What was so bad about it?
- Inconsistent terminology: the domain language used was not consistent across the code base. The same things were referred to by multiple different terms
- Tangled code: hurried code edits without peer review further compounded the problem of poor terminology and led to duplicated code, almost-duplicated code (code that was so similar it could have been collapsed together with some switches, but it wasn't, hugely increasing the bug space, and causing drift).
- The bigger picture: it was difficult to understand where this software sat in the bigger picture of the organisation we were working for - we had failed to extract the full context from the client.
- Passed around lots of hands: not necessarily a problem if all of the above points have been suitably met - but learnings, context and terminology were not adequately handed over as the project changed hands.

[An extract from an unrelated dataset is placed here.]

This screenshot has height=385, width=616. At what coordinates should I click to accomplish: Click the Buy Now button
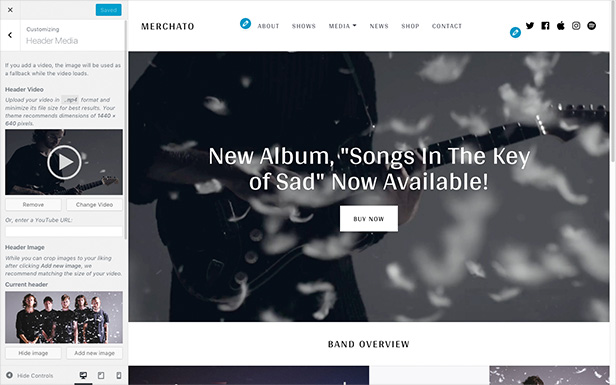pyautogui.click(x=368, y=219)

- Lack of adequate review: careful and challenging review of code changes was just not happening - reasons for this are explored later
- Poor data model: further to the problems with the domain model, the data model and the design of the database was not optimal - foreign key constraints were missing, columns poorly named.
- Untestable: the structure of the code made unit or functional testing very difficult. Classes were long, rambling with many dependencies and had no clear purpose. Data-loading logic was mixed up with domain-specific logic, meaning that trying to target tests at the 'important stuff' was borderline impossible!

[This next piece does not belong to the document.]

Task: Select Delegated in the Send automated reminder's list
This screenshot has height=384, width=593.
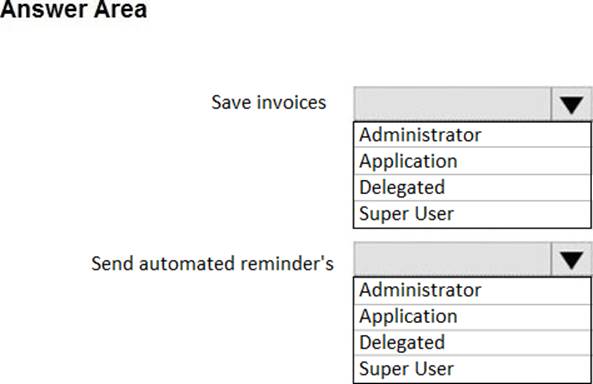Action: [x=472, y=343]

- Intertwined with other products: this project was also a dependency of another business-critical tool, making changes difficult to co-ordinate and justify.
What did I do about it?
To me, the most important things in software engineering are:
- Using the correct domain language
- Testability
- Data model is king
Therefore, I took the following approach:
- Held a clarification session with the client to talk through the problems - from both a product and a technical perspective - and come up with a plan
- Started a glossary, ensuring that terminology could be better shared between team members present and future
- Better database object naming - if a table holds a list of apples, call it
Apples- it makes reasoning about future bugs far easier! - Strangle out the old code. Don't try to salvage the old code in-place - it's the road to madness, as fundamentally its foundations are bad. Create a new, separate API for the new, clean code - fully tested, well separated and very understandable. But - critically - leave the old API in place, and as API endpoints are replaced, forward requests from the old system to the new system, until the old system is fully 'strangled out' - this is known as the Strangler Fig approach.

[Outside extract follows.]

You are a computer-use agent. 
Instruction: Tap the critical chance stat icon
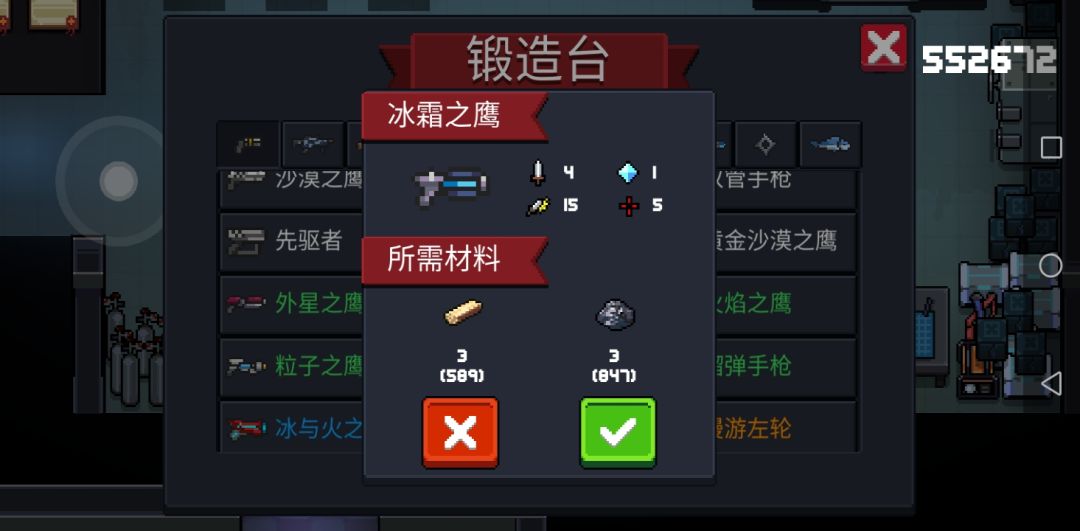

- Don't over-engineer. As software engineers we can get into habits - introducing high levels of abstraction, very high efficiency, zero code duplication - but often fail to realise that sometimes this is just not necessary, takes a load of time and clouds the software's true intentions. Why optimise your system for 1,000,000 requests per second if it's only used once a week by 3 people?
- Be right, not fast - this is the time to be calm, take time and model the right solution - this situation was partly created by trying to be fast in the first place!
Going forwards
Time will tell whether this has been the right approach - but I'm confident. This solution is now more:
- Testable
- Understandable
- Accurate
- Maintainable
So we're now standing on good foundations!